Longer-term data from part A of Hope, presented today at Ash, might provide some clues about the reasoning behind this decision. GBT finally reported detailed VOC data which, as the company previously said, only showed a numerical reduction in events with voxelotor. On the surface the numbers might have looked disappointing, but Dr Elliott Vichinsky of the UCSF Benioff Children's Hospital, presenting the results, pointed to a very low rate of VOC at baseline.
As for the patient-reported outcomes tool, GBT’s chief executive, Ted Love, admitted on a conference call this morning that this had not worked, adding that the FDA had agreed that the data on this measure were “uninterpretable”.
The relevance of this might no longer matter. GBT has long kept the faith that showing a benefit on haemoglobin levels would be enough for accelerated approval. The news today appears to support this stance, and longer-term data on haemoglobin at Ash will only strengthen the company’s case.
There is still more to come from Hope A. The initial analysis in June, plus today’s update, included only the first 154 patients from the trial, but the study has enrolled a total of 270 patients in total; full data are expected early next year.

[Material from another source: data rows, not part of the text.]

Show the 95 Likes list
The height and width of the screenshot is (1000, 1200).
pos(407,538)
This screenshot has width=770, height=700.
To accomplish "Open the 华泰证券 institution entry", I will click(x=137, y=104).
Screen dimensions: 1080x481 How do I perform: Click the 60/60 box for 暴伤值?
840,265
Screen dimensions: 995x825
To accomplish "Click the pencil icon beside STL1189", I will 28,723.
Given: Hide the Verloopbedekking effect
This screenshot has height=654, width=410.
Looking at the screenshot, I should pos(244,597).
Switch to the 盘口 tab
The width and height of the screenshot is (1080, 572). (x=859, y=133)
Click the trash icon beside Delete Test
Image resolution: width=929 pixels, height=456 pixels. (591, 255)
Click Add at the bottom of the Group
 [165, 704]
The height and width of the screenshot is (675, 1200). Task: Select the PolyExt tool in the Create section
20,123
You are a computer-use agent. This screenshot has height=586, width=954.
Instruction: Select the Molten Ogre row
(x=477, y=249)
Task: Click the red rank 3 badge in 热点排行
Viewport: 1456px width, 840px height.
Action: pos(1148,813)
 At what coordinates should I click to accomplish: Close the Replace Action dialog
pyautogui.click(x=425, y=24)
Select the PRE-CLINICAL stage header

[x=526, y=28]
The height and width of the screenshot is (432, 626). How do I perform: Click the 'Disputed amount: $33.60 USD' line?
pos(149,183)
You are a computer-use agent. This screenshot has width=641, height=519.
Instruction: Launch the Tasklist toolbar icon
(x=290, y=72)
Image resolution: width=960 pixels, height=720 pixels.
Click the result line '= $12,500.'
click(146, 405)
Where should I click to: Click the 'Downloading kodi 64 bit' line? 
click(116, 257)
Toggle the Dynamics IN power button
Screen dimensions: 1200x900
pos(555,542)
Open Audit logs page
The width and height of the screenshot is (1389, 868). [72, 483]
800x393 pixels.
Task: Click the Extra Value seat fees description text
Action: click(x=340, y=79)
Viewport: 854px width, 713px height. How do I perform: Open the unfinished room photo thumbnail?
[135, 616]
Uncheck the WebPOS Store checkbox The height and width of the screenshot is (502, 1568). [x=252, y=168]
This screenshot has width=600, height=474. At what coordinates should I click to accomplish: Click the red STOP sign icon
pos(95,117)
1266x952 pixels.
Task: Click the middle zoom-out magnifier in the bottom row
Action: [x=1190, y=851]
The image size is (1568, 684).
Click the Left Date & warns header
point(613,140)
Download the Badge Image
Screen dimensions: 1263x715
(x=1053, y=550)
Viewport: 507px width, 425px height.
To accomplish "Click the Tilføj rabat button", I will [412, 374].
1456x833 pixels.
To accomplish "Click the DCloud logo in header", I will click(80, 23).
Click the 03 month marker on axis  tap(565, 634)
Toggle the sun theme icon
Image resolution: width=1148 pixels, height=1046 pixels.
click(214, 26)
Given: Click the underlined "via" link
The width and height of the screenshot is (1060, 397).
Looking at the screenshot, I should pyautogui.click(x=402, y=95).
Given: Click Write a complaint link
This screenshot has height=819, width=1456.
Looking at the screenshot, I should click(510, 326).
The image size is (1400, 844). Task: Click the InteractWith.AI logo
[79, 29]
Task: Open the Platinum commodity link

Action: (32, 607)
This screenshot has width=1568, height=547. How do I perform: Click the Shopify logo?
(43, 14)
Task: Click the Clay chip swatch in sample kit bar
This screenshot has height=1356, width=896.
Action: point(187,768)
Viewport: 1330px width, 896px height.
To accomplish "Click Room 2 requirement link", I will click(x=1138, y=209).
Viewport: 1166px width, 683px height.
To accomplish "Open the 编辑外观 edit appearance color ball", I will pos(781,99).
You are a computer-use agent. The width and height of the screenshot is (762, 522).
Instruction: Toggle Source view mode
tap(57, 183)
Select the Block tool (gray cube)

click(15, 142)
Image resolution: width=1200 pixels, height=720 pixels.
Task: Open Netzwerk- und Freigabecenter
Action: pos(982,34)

GBT execs said on this morning’s conference call that the likelihood of these additional patients changing the ultimate outcome was low. Instead, safety will be the main consideration here.
European regulators might be stricter – GBT plans to turn its attention to the EU next year. But at least in the US, with the FDA still in a lenient mood, perhaps only a major safety scare could trip up the company now.